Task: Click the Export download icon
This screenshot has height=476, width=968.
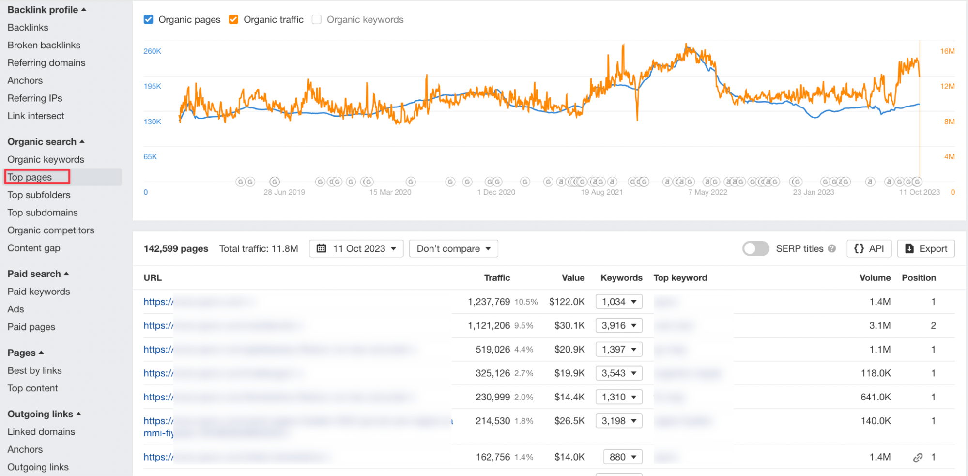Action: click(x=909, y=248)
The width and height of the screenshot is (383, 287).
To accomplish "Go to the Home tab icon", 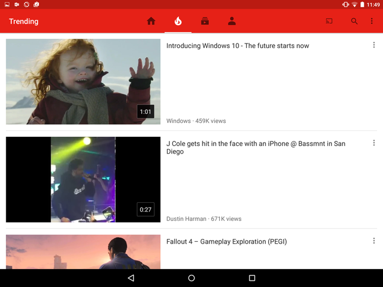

-----

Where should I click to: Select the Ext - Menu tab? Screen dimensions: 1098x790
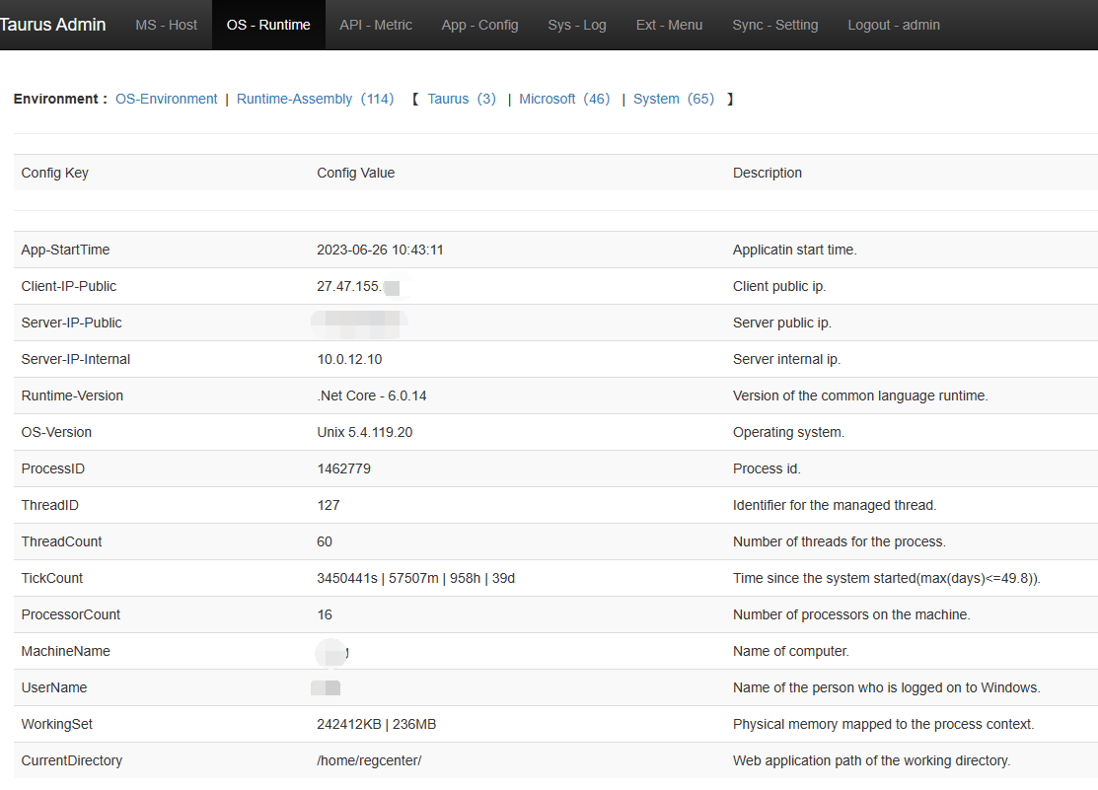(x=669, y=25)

-----

Repeat exactly the stretch of the listing above that starts with the line holding "Task: Click the Export download icon" and finishes with the line holding "to the Home", both included. Skip every picture.

__SOLUTION FOR THIS PROBLEM__.
Task: Click the Export download icon
This screenshot has height=476, width=968.
Action: click(x=909, y=248)
The width and height of the screenshot is (383, 287).
To accomplish "Go to the Home tab icon", 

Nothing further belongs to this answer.